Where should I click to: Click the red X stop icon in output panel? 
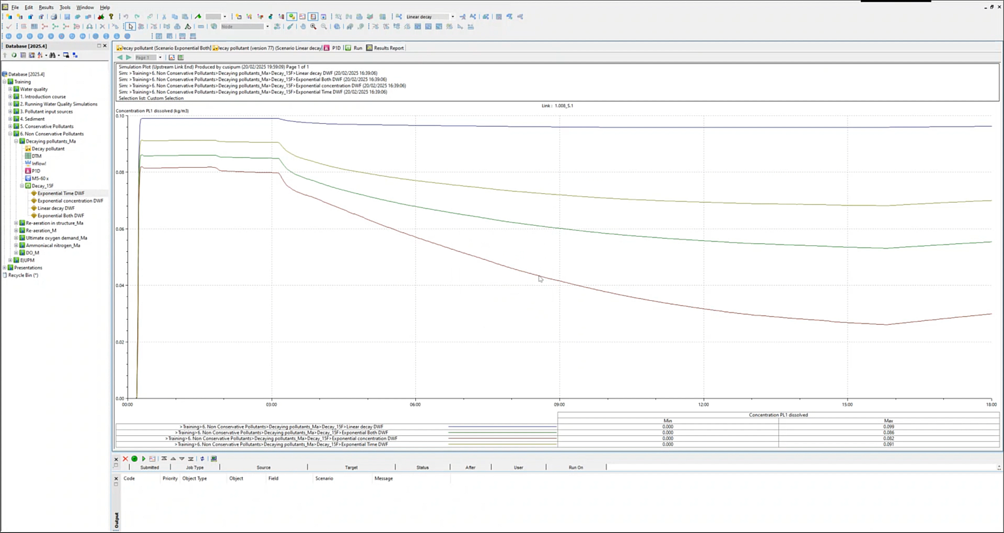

---------------

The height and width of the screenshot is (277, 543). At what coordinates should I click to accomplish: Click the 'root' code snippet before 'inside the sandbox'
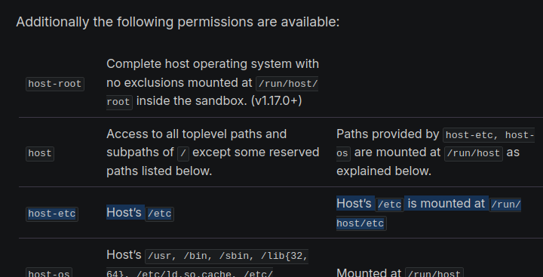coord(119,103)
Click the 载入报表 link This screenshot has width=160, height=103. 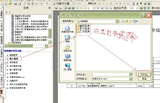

---------------

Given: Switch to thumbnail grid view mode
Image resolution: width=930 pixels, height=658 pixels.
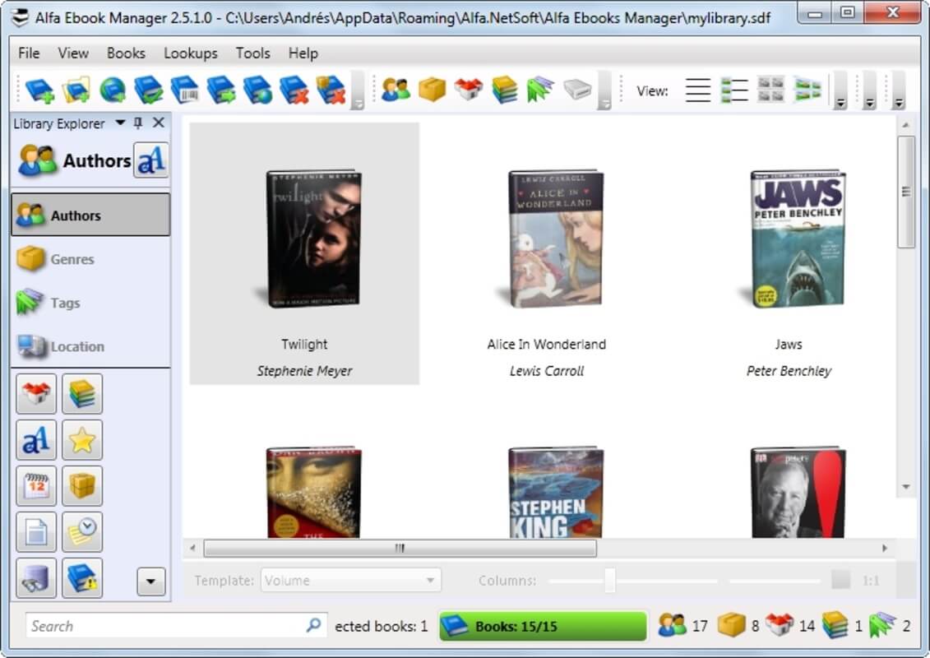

---------------

▸ Problem to solve
After locating the line with "Given: Switch to thumbnail grid view mode" in the material above, return it and each line after it exactly, ending at the line with "Image resolution: width=930".

▸ Response to this exercise
Given: Switch to thumbnail grid view mode
Image resolution: width=930 pixels, height=658 pixels.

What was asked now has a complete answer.